Records drawn from a dataset
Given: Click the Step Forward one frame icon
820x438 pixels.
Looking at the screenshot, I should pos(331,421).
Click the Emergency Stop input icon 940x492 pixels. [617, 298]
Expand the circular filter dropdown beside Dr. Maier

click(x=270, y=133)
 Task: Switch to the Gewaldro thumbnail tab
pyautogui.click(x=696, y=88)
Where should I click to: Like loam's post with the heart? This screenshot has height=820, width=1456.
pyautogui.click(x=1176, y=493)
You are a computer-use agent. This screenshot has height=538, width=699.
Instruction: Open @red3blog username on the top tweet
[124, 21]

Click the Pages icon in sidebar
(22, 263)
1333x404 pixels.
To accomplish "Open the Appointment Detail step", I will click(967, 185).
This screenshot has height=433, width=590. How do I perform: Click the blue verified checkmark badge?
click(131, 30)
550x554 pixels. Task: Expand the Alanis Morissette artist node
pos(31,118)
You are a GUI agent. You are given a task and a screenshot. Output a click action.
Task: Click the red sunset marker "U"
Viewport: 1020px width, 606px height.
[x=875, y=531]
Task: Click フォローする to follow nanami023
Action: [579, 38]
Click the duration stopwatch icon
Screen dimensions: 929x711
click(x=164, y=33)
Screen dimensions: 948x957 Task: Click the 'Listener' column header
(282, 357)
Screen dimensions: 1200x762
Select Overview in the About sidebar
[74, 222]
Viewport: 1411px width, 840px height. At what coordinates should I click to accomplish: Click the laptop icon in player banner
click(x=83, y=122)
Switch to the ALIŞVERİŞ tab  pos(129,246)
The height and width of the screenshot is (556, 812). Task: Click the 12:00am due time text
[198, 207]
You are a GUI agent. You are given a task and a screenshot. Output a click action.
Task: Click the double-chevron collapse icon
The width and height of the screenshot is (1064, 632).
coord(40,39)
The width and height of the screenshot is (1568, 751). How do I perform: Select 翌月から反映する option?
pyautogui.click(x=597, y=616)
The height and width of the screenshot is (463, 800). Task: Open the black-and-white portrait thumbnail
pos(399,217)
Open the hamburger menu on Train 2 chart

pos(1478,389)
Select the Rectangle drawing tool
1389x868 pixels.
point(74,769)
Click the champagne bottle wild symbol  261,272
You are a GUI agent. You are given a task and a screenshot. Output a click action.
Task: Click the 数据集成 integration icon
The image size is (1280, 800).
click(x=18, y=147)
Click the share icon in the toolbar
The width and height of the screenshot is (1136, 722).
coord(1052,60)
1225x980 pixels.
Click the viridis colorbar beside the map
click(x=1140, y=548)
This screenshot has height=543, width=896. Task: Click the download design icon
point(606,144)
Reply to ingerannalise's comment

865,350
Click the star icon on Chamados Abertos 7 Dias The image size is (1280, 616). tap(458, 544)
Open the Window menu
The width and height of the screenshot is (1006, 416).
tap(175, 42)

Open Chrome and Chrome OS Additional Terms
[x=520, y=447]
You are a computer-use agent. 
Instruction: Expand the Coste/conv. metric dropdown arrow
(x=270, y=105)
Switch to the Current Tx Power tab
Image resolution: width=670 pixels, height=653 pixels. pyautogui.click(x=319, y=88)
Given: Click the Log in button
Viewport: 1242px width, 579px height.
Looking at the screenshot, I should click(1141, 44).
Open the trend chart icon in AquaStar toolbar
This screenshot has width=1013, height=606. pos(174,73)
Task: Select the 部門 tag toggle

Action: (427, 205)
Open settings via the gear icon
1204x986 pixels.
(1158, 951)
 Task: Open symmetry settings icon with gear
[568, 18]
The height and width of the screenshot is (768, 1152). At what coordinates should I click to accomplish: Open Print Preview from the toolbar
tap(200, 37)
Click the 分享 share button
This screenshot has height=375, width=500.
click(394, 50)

## About this exercise
Starting at the line with "Switch to the Current Tx Power tab", copy every line down to the last one above, exactly as written and with nothing else.

## Written response
Switch to the Current Tx Power tab
Image resolution: width=670 pixels, height=653 pixels. pyautogui.click(x=319, y=88)
Given: Click the Log in button
Viewport: 1242px width, 579px height.
Looking at the screenshot, I should click(1141, 44).
Open the trend chart icon in AquaStar toolbar
This screenshot has width=1013, height=606. pos(174,73)
Task: Select the 部門 tag toggle

Action: (427, 205)
Open settings via the gear icon
1204x986 pixels.
(1158, 951)
 Task: Open symmetry settings icon with gear
[568, 18]
The height and width of the screenshot is (768, 1152). At what coordinates should I click to accomplish: Open Print Preview from the toolbar
tap(200, 37)
Click the 分享 share button
This screenshot has height=375, width=500.
click(394, 50)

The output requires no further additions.